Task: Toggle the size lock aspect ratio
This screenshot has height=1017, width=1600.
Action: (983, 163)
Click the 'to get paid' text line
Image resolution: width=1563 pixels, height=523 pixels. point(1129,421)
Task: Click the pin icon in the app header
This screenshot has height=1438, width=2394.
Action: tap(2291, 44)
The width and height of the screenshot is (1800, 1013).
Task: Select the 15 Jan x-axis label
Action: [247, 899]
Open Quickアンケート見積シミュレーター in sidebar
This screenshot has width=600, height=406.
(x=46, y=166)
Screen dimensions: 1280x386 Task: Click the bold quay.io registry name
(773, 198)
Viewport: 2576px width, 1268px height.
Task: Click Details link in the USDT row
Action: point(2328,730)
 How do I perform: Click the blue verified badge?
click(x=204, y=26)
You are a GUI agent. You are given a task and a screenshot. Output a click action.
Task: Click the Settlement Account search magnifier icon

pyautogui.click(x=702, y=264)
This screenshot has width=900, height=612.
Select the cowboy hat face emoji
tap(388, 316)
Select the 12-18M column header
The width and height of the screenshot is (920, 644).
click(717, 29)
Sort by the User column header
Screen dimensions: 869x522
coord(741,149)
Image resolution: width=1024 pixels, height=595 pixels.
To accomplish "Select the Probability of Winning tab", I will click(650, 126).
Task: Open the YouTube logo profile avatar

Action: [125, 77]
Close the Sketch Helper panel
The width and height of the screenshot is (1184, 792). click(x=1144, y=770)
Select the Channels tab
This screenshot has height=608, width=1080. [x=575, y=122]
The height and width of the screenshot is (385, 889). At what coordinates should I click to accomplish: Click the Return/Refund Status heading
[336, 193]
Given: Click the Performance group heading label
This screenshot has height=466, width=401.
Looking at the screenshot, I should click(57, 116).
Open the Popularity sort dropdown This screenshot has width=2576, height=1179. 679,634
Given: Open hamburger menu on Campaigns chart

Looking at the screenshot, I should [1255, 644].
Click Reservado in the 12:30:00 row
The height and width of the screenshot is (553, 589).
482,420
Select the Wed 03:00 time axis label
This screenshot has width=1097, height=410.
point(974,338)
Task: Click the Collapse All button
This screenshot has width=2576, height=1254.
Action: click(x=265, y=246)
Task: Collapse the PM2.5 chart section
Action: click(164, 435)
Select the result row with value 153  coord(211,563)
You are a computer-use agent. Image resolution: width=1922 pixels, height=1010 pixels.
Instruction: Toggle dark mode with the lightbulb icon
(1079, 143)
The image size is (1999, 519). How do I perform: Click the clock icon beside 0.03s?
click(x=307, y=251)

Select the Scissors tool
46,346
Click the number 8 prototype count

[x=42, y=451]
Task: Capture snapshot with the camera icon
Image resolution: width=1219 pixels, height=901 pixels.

- - - - - - -

_WRITTEN TASK_
Reproduce all of the items above without changing a single character.

_TASK SOLUTION_
Task: Toggle the size lock aspect ratio
This screenshot has height=1017, width=1600.
Action: (983, 163)
Click the 'to get paid' text line
Image resolution: width=1563 pixels, height=523 pixels. point(1129,421)
Task: Click the pin icon in the app header
This screenshot has height=1438, width=2394.
Action: tap(2291, 44)
The width and height of the screenshot is (1800, 1013).
Task: Select the 15 Jan x-axis label
Action: [247, 899]
Open Quickアンケート見積シミュレーター in sidebar
This screenshot has width=600, height=406.
(x=46, y=166)
Screen dimensions: 1280x386 Task: Click the bold quay.io registry name
(773, 198)
Viewport: 2576px width, 1268px height.
Task: Click Details link in the USDT row
Action: point(2328,730)
 How do I perform: Click the blue verified badge?
click(x=204, y=26)
You are a GUI agent. You are given a task and a screenshot. Output a click action.
Task: Click the Settlement Account search magnifier icon

pyautogui.click(x=702, y=264)
This screenshot has width=900, height=612.
Select the cowboy hat face emoji
tap(388, 316)
Select the 12-18M column header
The width and height of the screenshot is (920, 644).
click(717, 29)
Sort by the User column header
Screen dimensions: 869x522
coord(741,149)
Image resolution: width=1024 pixels, height=595 pixels.
To accomplish "Select the Probability of Winning tab", I will click(650, 126).
Task: Open the YouTube logo profile avatar

Action: [125, 77]
Close the Sketch Helper panel
The width and height of the screenshot is (1184, 792). click(x=1144, y=770)
Select the Channels tab
This screenshot has height=608, width=1080. [x=575, y=122]
The height and width of the screenshot is (385, 889). At what coordinates should I click to accomplish: Click the Return/Refund Status heading
[336, 193]
Given: Click the Performance group heading label
This screenshot has height=466, width=401.
Looking at the screenshot, I should click(57, 116).
Open the Popularity sort dropdown This screenshot has width=2576, height=1179. 679,634
Given: Open hamburger menu on Campaigns chart

Looking at the screenshot, I should [1255, 644].
Click Reservado in the 12:30:00 row
The height and width of the screenshot is (553, 589).
482,420
Select the Wed 03:00 time axis label
This screenshot has width=1097, height=410.
point(974,338)
Task: Click the Collapse All button
This screenshot has width=2576, height=1254.
Action: click(x=265, y=246)
Task: Collapse the PM2.5 chart section
Action: click(164, 435)
Select the result row with value 153  coord(211,563)
You are a computer-use agent. Image resolution: width=1922 pixels, height=1010 pixels.
Instruction: Toggle dark mode with the lightbulb icon
(1079, 143)
The image size is (1999, 519). How do I perform: Click the clock icon beside 0.03s?
click(x=307, y=251)

Select the Scissors tool
46,346
Click the number 8 prototype count

[x=42, y=451]
Task: Capture snapshot with the camera icon
Image resolution: width=1219 pixels, height=901 pixels.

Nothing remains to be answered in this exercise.